Type of Document Dissertation
Author Adkins, Denise Rene
Author's Email Address deadkins@vt.edu
URN etd-04212006-141243
Title Cognitive Development in Late Childhood: an Examination of Working Memory and Inhibitory Control
Degree PhD
Department Psychology
Advisory Committee
Advisor Name Title
Bell, Martha Ann Committee Chair
Cooper, Robin K. Panneton Committee Member
Dunsmore, Julie C. Committee Member
Hoffman, Kurt A. Committee Member
Smith, Cynthia L. Committee Member
  • temperament
  • late childhood
  • EEG
  • working memory
  • inhibitory control
  • cognition
Date of Defense 2006-04-07
Availability unrestricted
An interactive framework of working memory and inhibitory control has been endorsed for examining cognitive development across the lifespan (Roberts & Pennington, 1996). According to this framework, the interaction between working memory and inhibitory control (WMIC) is necessary for adaptive daily functioning (Roberts & Pennington, 1996) and crucial for the development of executive functioning in childhood (Brocki & Bohlin, 2004).
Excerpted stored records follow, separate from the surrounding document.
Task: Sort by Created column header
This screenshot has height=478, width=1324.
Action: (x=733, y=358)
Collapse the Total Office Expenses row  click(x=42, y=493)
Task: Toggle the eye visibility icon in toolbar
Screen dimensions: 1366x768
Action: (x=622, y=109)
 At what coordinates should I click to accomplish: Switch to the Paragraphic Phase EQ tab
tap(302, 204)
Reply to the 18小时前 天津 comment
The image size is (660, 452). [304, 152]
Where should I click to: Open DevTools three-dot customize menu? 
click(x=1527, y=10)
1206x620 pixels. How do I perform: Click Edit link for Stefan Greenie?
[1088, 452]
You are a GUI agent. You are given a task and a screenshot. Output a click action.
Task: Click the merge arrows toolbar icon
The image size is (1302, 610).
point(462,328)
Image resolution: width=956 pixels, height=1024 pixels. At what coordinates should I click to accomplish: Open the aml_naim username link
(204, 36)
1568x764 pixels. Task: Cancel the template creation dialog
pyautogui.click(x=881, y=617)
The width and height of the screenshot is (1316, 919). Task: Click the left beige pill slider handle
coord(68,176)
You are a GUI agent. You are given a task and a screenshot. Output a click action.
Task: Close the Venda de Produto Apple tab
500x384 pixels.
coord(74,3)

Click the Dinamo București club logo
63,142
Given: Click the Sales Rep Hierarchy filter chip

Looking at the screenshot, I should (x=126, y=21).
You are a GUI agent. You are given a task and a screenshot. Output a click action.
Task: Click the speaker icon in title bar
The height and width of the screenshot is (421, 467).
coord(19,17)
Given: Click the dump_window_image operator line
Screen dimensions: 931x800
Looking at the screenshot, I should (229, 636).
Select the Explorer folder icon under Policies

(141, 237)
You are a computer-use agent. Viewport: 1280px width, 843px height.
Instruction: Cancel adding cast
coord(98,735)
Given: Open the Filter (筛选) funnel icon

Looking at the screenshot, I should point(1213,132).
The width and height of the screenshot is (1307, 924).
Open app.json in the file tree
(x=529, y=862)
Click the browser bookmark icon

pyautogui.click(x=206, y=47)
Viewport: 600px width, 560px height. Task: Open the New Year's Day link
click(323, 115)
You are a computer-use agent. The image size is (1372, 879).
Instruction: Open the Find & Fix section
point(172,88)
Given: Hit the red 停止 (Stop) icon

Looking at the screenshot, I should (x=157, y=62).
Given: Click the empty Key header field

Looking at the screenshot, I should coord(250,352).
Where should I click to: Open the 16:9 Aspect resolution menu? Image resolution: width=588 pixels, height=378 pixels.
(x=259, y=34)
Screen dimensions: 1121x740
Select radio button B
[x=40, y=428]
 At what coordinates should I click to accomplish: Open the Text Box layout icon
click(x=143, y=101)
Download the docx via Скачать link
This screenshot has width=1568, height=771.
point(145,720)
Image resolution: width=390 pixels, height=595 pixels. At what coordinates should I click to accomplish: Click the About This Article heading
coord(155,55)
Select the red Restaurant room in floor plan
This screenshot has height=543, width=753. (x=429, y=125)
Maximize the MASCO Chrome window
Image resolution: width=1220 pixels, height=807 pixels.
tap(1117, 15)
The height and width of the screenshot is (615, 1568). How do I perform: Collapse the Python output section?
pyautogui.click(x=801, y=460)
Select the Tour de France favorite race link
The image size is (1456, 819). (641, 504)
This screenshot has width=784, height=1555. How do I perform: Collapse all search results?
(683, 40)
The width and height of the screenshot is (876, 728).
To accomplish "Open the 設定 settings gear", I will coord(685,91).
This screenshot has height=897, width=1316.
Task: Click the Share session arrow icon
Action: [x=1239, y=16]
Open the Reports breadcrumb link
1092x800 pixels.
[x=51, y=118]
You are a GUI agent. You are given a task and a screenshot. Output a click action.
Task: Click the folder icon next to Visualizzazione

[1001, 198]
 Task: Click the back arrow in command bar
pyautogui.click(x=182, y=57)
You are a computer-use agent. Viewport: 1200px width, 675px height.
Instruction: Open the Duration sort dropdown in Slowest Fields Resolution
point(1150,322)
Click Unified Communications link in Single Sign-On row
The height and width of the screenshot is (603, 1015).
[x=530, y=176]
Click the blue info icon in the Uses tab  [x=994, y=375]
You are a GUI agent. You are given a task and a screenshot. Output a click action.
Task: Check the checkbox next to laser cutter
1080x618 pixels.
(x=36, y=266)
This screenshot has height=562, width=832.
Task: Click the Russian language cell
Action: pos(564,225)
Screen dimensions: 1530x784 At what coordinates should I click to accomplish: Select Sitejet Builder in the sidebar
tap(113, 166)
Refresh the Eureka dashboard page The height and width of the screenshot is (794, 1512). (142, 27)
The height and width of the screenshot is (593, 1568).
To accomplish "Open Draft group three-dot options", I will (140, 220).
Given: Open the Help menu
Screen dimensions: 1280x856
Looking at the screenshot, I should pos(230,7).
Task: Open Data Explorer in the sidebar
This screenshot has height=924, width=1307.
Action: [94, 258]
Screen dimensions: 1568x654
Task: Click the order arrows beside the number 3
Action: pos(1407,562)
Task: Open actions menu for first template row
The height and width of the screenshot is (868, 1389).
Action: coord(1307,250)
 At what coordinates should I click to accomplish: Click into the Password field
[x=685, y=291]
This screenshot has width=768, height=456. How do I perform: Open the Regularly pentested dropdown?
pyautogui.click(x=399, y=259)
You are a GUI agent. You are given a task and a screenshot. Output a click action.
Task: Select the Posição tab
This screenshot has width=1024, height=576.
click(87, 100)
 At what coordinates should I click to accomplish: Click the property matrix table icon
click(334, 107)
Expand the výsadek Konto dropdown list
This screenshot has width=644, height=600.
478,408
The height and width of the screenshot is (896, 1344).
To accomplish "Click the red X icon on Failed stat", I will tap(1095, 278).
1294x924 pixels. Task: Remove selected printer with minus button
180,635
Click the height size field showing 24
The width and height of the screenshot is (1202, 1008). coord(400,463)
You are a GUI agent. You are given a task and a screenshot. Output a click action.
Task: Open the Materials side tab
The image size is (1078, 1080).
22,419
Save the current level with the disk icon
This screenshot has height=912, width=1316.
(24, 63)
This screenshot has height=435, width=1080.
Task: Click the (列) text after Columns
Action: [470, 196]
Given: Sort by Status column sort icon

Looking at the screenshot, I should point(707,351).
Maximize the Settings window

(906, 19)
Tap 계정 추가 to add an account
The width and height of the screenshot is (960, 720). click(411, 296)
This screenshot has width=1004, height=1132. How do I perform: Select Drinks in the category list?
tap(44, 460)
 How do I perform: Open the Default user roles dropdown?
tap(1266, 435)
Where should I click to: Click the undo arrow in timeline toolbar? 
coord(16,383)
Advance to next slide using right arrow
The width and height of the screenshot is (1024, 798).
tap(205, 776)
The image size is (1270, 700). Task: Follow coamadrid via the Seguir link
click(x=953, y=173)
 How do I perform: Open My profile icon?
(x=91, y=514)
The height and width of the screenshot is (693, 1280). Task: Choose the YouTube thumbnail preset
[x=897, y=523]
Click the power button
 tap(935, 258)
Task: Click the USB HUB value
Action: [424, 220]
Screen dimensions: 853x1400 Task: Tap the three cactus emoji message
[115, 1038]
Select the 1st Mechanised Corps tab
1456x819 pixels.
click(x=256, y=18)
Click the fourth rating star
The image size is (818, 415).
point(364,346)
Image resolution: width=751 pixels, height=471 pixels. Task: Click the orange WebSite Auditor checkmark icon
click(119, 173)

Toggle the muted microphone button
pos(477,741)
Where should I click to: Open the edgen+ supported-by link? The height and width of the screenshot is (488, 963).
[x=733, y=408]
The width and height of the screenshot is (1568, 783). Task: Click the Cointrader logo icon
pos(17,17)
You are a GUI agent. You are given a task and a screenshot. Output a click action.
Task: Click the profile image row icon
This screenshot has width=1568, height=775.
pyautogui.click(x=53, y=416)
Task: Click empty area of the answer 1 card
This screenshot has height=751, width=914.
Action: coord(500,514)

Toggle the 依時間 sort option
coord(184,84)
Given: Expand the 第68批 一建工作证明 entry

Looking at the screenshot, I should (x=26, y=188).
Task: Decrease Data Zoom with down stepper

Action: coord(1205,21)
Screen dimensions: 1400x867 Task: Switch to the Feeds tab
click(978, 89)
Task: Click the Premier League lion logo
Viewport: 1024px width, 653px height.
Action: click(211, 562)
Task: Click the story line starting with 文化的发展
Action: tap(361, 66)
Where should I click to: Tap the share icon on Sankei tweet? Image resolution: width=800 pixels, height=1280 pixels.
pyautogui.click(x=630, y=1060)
Empirical work from early developmental periods supports the interactive WMIC framework (e.g., Bell, 2001; Diamond, Kirkham, & Amso, 2002) and has identified sources of variability (brain electrical activity, temperament, and language) associated with WMIC functioning in infancy and early childhood (Wolfe & Bell, 2004).

Although there is some evidence to suggest the interdependent nature of working memory and inhibitory control in late childhood and adulthood (Diamond, 2002; Luna, Garver, Urban, Lazar, & Sweeney, 2004), work in these later developmental periods has focused primarily on the independent processes of working memory (WM) and inhibitory control (IC) and the interactive WMIC framework has not been directly investigated from late childhood onward. Therefore, the first goal of the current study was to examine the interactive framework in a late childhood sample. The second goal of the study was to examine sources of variability in WMIC functioning in late childhood, with the intention of determining which sources of variability were associated with and contributed unique variance in explaining WMIC performance.

Thirty-eight children (19 male) completed four age-appropriate interactive WMIC tasks (the color-word Stroop, the Fruit Stroop, the counting go/no-go and the Wisconsin Card Sort Test) and two language tasks. Both parents and children responded to a temperament questionnaire. Brain electrical activity was collected via EEG recordings during a two-minute baseline and WMIC tasks.

The four interactive WMIC tasks were tested for relation of the independent (WM, IC) and combined (WMIC) components within tasks and across tasks. The four WMIC tasks were not correlated with one another. However, the independent (WM, IC) components were correlated both with one another and with the combined WMIC measure within each task, providing some support for an interactive framework in late childhood. The sources of variability associated with the independent (WM, IC) and combined (WMIC) components of each task were identified. These sources were used to explain both collective and unique variance in WMIC functioning for each task. Different sources of variability explained independent (WM, IC) and combined (WMIC) performance across tasks. Unique and shared contributors within and across tasks (the color-word Stroop, the Fruit Stroop, the counting go/no-go and the Wisconsin Card Sort Test) and components (WM, IC, WMIC) are discussed in an effort to determine how sources of variability may be related to WMIC functioning.